| US 7,599,931 B2 | ||
| Web forum crawler | ||
| Bin Shi, Beijing (China); Gu Xu, Beijing (China); and Wei-Ying Ma, Beijing (China) | ||
| Assigned to Microsoft Corporation, Redmond, Wash. (US) | ||
| Filed on Mar. 03, 2006, as Appl. No. 11/368,261. | ||
| Prior Publication US 2007/0208703 A1, Sep. 06, 2007 | ||
| Int. Cl.
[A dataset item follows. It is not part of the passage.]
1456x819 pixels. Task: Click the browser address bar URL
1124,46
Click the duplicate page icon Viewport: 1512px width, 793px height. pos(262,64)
G06F 7/00 (2006.01); G06F 17/30 (2006.01) | ||
| U.S. Cl. 707—6 [707/4] | 14 Claims |

| 1. A system with a processor and memory for crawling a site having pages, each page having a reference that identifies the
page, each reference having tokens, comprising:
a grouping component that identifies groups of pages with similar content;
a pattern component that identifies a reference pattern of a group based on the references of the pages of the group, the
reference pattern being identified by analyzing the tokens of the references of the pages of the group to identify sequences
of tokens indicating a pattern of tokens within the references; and
a decision component that, after encountering a reference that matches a reference pattern when crawling the site, decides
whether to access the page of the encountered reference based on characteristics of the pages of the group of the matching
reference pattern
wherein the components are implemented as computer-executable instructions stored in the memory for execution by the processor.
|